Why your childhood stank
"And he made from one man every nation of mankind to live on all the face of the earth, having determined allotted periods and the boundaries of their dwelling place, that they should seek God, and perhaps feel their way toward him and find him …" (Acts 17:26-27).
Many of us reach an age (I've seen it start as early as the 30s) where it hits us that we got gypped as children. If only we had better parents we would have turned out better; we would have developed our potential-like Marlon Brando said in On the Waterfront, we would have been "a contender."
So we engage in this futile, obsessive pastime of constant morbid reevaluations of our mothers and fathers and upbringings, daydreaming about the great artists or inventors or fabulously wealthy businessmen we would have been, if we had been dealt a better hand.

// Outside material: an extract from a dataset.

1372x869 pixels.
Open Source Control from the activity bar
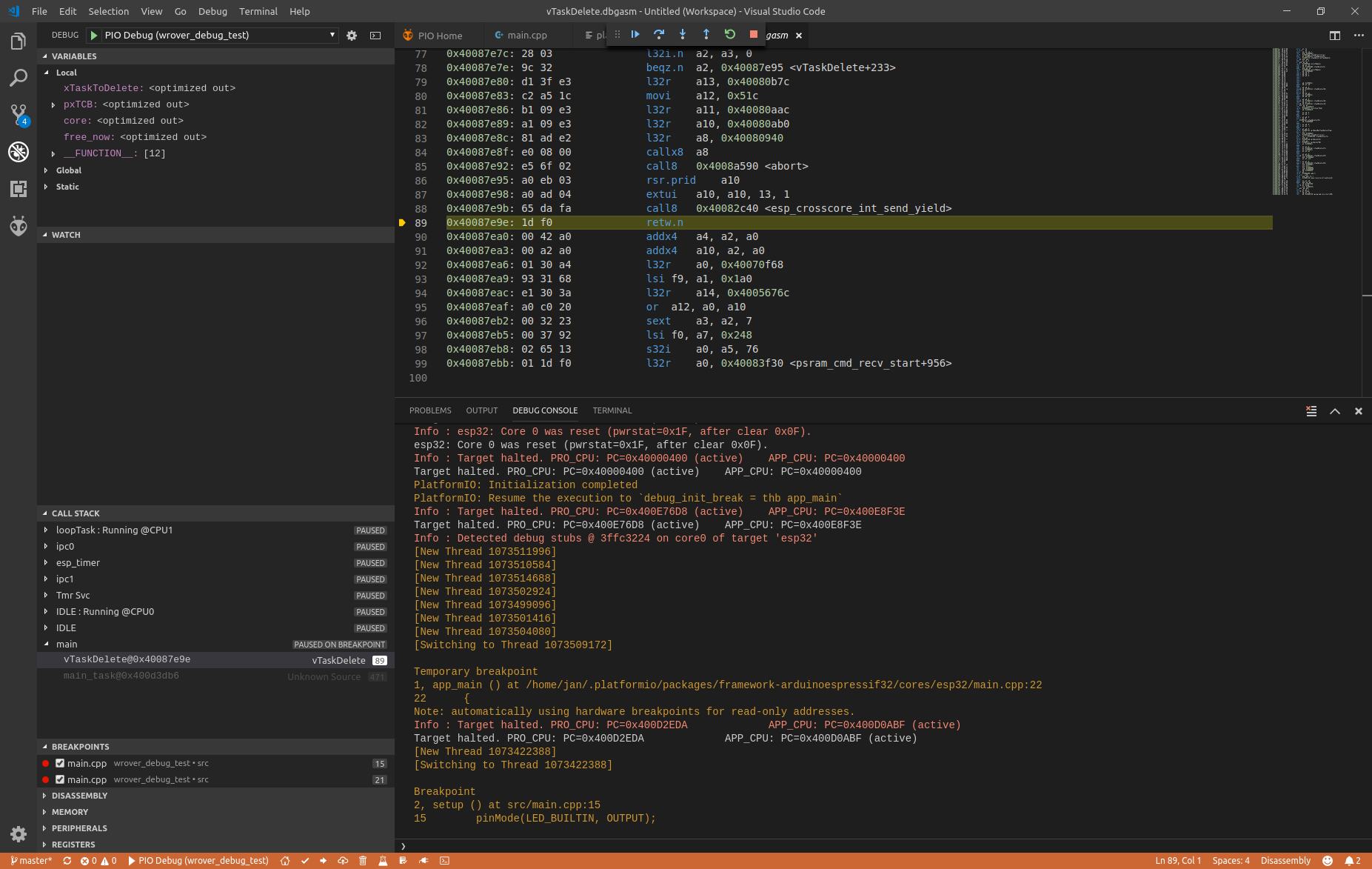[x=18, y=114]
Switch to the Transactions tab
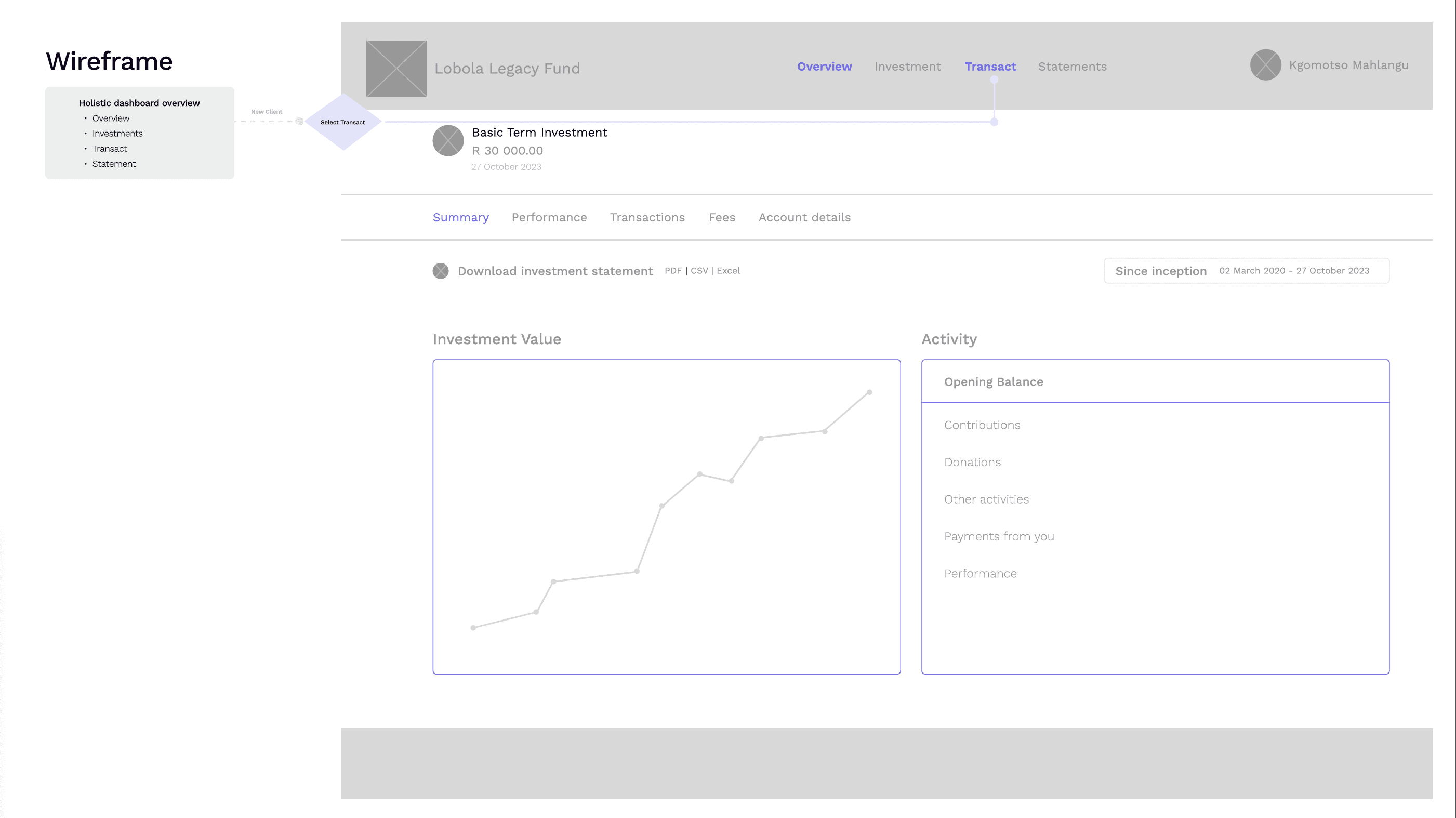Image resolution: width=1456 pixels, height=818 pixels. tap(647, 218)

Of course, like Aslan says in one of the Narnia books, no one is allowed to know the might-have-beens. But let's just say we had been assigned perfect caretakers who had exercised perfect wisdom in raising us. And let's say we had excelled in everything we put our hand to. What then? Would this have necessarily caused us to well up with thanksgiving to God? According to the Bible, is it really the rich who tend to be the most godly (James 2:6)? If we had been rich, would we have taken out our pens and written checks for the poor?
Maybe. Maybe not.
Scripture says God allotted the exact time and place and circumstances of my birth, and yours. Furthermore, He tells us why: He did it so that we would seek after God and perhaps feel our way toward Him and find Him. And many of us have known people who have groped after God because they were miserable, not because they were happy.
All I know is that it was a hole in my soul that made me seek God in the first place in college years (or perhaps before). And to find Him-or be found by Him-is more riches than if I had become "a contender." Thank God if your childhood stank. It eventually brought you to the pathway of eternal life.